### Problem to solve
Return only the lines from the one that contains "Task: Toggle align text right" through the last line of the records below, exactly as they stand. Pictures are not part of the copy.

### Records

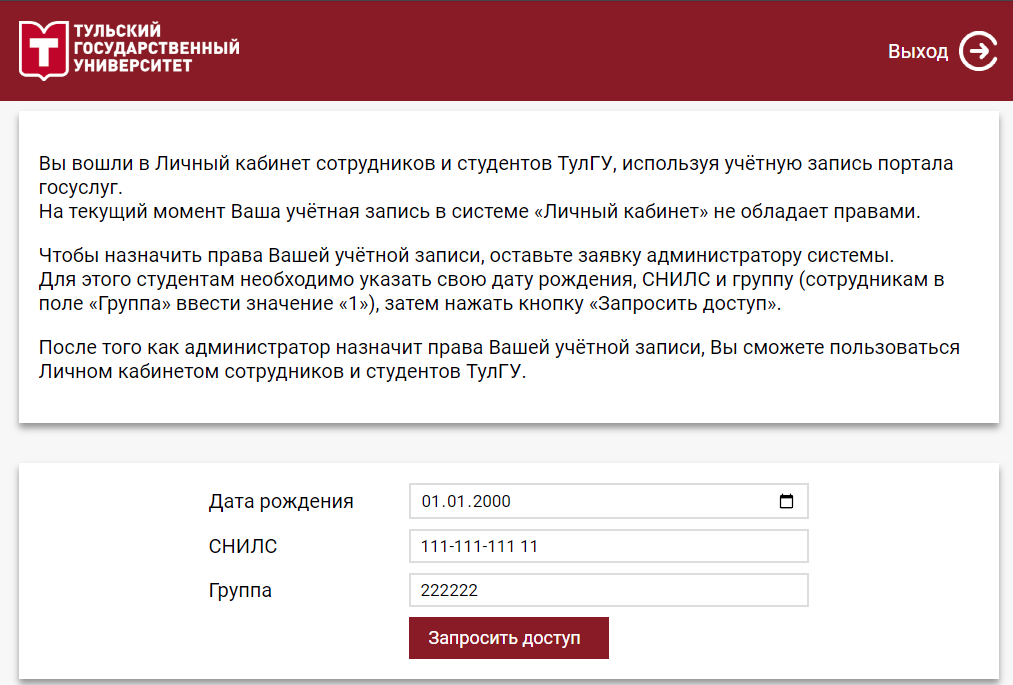Click the value 222222 in Группа field
1013x685 pixels.
(x=449, y=590)
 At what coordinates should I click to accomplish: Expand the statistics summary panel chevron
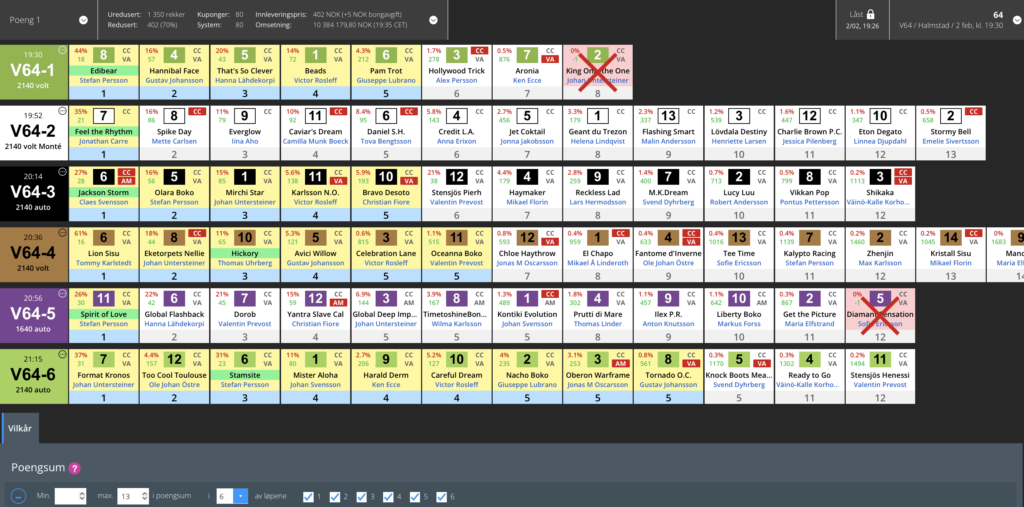pos(432,19)
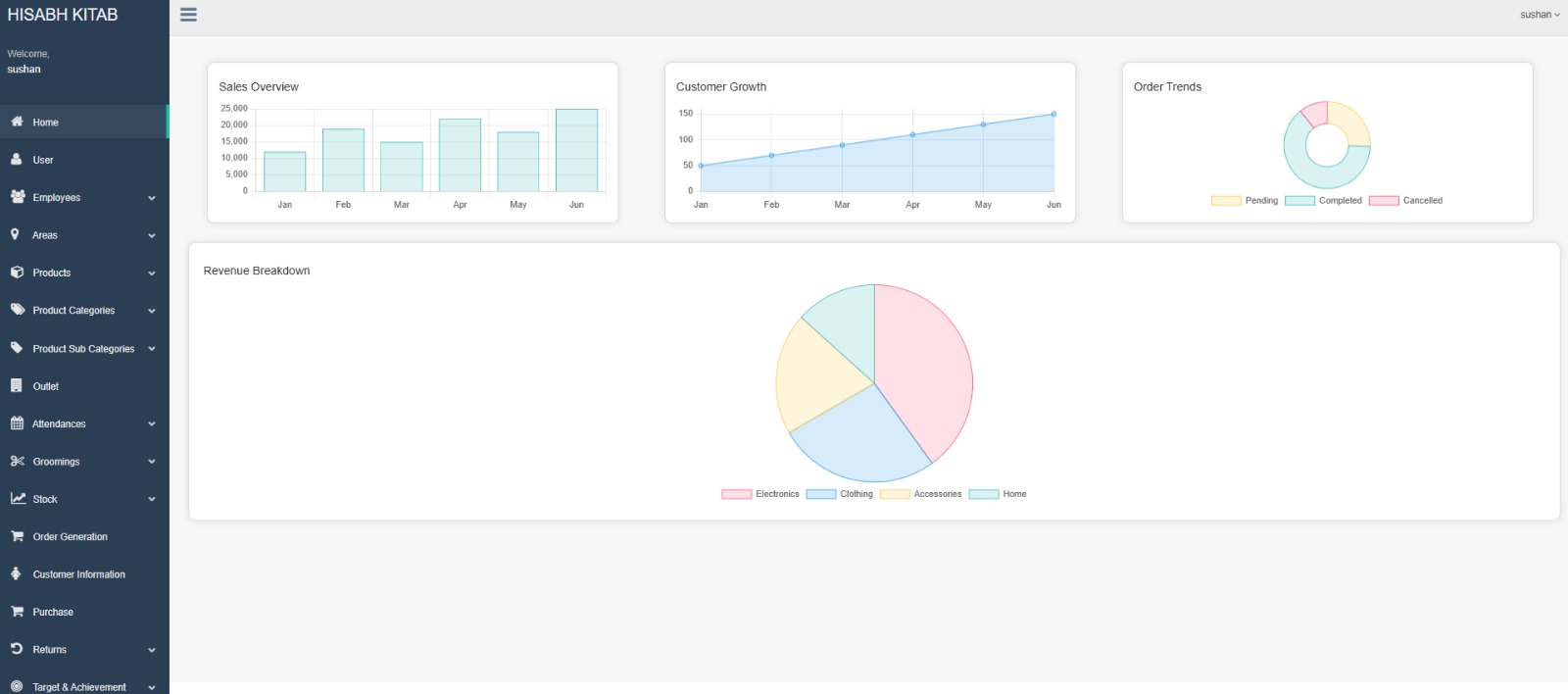This screenshot has width=1568, height=694.
Task: Click the User person icon
Action: click(x=17, y=159)
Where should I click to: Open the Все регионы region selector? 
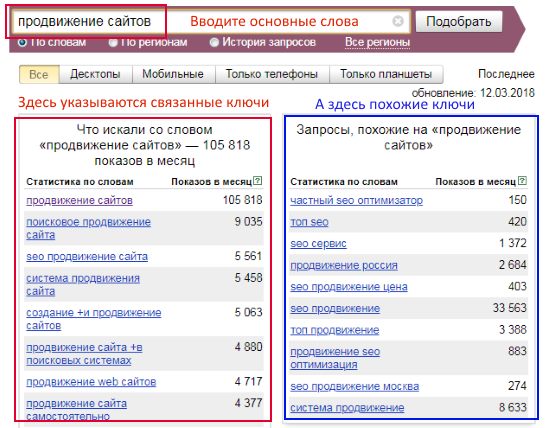tap(377, 42)
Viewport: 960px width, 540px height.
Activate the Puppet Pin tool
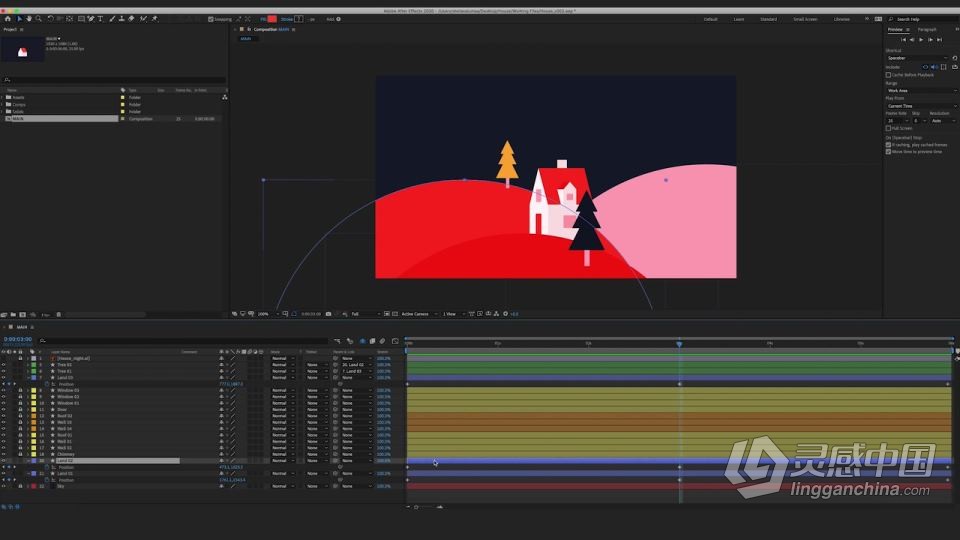[x=154, y=19]
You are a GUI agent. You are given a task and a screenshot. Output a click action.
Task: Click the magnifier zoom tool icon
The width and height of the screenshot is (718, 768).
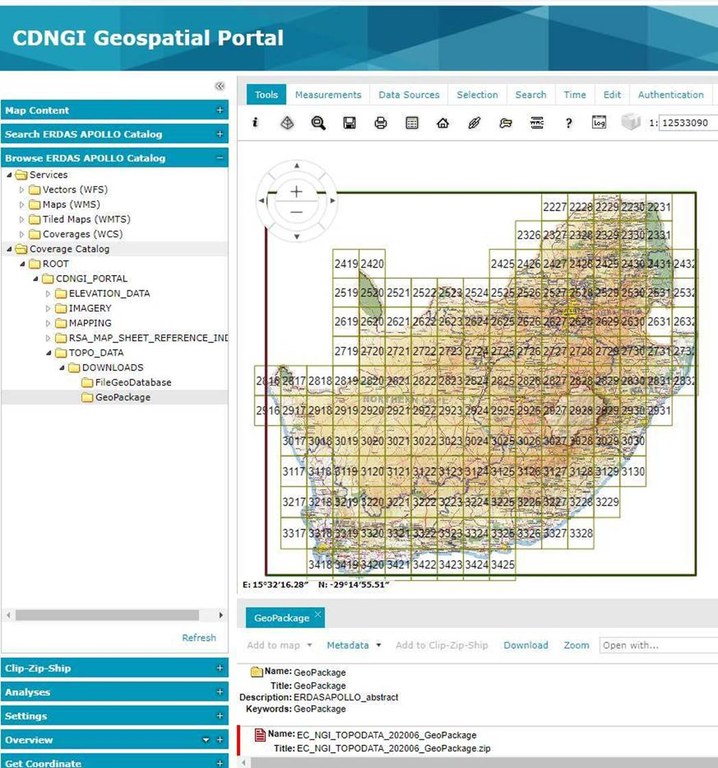tap(318, 123)
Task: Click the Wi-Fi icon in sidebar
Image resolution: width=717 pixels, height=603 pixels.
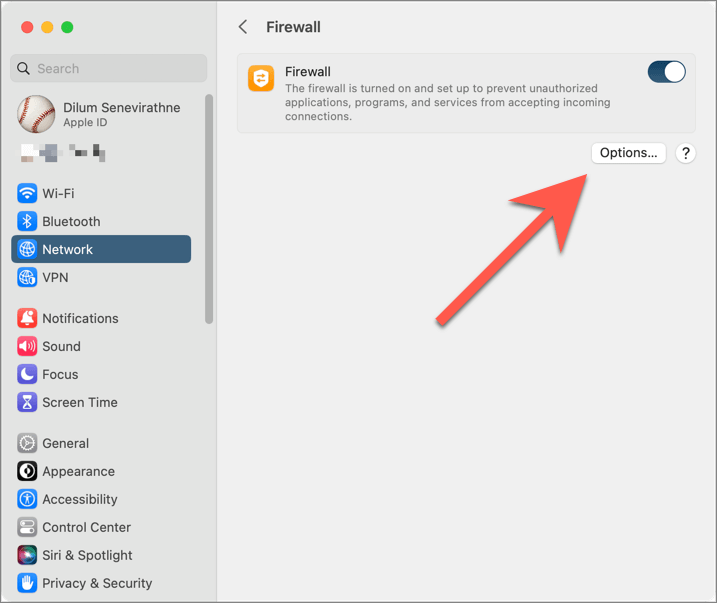Action: click(x=27, y=193)
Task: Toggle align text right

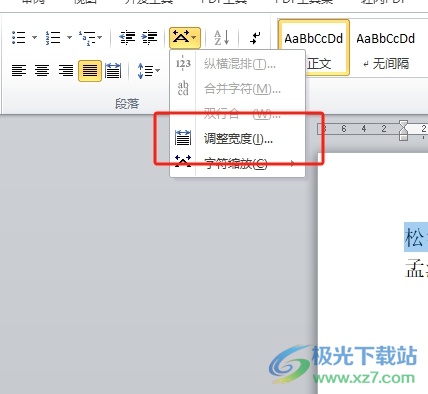Action: (x=66, y=71)
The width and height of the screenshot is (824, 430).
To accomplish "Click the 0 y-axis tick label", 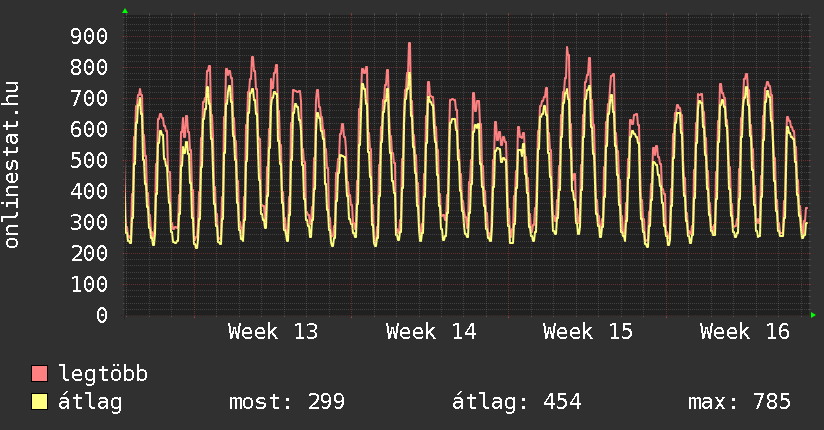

### Response area
Task: Toggle align text right

Action: (x=66, y=71)
The width and height of the screenshot is (824, 430).
To accomplish "Click the 0 y-axis tick label", 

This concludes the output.